IBM introduced the IBM Personal Computer in 1981 and followed it with increasingly capable models: the XT in 1983 and the AT in 1984. The success of these computers, which used IBM's own, incompatible bus architecture, cut deeply into the market for S-100 bus products. In May 1984, Sol Libes (who had been a member of the IEEE-696 Working Group) wrote in Microsystems: "there is no doubt that the S-100 market can now be considered a mature industry with only moderate growth potential, compared to the IBM PC-compatible market".

As the IBM PC products captured the low-end of the market, S-100 machines moved up-scale to more powerful OEM and multiuser systems.

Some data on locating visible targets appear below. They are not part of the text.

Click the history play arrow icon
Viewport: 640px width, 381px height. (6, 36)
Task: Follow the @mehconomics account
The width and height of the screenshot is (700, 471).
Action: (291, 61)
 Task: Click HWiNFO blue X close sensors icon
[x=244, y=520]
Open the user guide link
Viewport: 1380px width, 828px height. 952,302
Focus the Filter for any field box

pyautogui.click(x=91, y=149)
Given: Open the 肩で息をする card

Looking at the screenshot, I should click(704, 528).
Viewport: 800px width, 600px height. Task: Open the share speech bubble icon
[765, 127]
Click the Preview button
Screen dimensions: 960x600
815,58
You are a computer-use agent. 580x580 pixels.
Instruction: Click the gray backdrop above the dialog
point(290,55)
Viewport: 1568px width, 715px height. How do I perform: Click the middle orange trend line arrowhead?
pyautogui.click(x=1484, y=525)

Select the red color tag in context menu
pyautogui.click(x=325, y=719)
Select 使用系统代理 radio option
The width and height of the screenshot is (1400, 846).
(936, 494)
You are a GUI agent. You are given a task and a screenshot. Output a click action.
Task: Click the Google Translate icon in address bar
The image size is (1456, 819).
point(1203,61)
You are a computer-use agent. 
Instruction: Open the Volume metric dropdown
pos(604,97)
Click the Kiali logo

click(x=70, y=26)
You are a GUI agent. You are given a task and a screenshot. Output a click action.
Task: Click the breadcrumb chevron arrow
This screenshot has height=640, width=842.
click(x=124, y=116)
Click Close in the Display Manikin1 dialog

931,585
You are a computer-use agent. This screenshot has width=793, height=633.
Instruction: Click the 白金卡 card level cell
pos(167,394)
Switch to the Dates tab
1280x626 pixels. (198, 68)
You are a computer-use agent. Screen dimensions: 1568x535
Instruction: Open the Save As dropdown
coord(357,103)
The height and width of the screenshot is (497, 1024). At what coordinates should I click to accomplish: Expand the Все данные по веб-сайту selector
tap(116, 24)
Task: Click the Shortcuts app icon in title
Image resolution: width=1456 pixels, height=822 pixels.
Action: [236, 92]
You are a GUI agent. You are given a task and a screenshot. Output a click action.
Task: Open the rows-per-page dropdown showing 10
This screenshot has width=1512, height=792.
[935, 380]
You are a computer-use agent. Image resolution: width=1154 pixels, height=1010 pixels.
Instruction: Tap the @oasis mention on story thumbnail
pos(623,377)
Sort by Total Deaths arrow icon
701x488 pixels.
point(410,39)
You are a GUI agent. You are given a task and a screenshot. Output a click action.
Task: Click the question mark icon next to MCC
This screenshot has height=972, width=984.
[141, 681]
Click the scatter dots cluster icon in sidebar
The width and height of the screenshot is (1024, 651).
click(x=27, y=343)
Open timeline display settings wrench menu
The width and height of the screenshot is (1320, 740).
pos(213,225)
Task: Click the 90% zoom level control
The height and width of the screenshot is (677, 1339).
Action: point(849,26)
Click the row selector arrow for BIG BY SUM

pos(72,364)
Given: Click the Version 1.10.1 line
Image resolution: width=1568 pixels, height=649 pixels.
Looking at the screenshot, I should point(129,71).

Banks of S-100 bus computers were used, for example, to process the trades at the Chicago Mercantile Exchange; the United States Air Force deployed S-100 bus machines for their mission planning systems. However throughout the 1980s the market for S-100 bus machines for the hobbyist, for personal use, and even for small business was on the decline.

The market for S-100 bus products continued to contract through the early 1990s, as IBM-compatible computers became more capable. In 1992, the Chicago Mercantile Exchange, for example, replaced their S-100 bus computers with the IBM model PS/2. By 1994, the S-100 bus industry had contracted sufficiently that the IEEE did not see a need to continue supporting the IEEE-696 standard. The IEEE-696 standard was retired on June 14, 1994.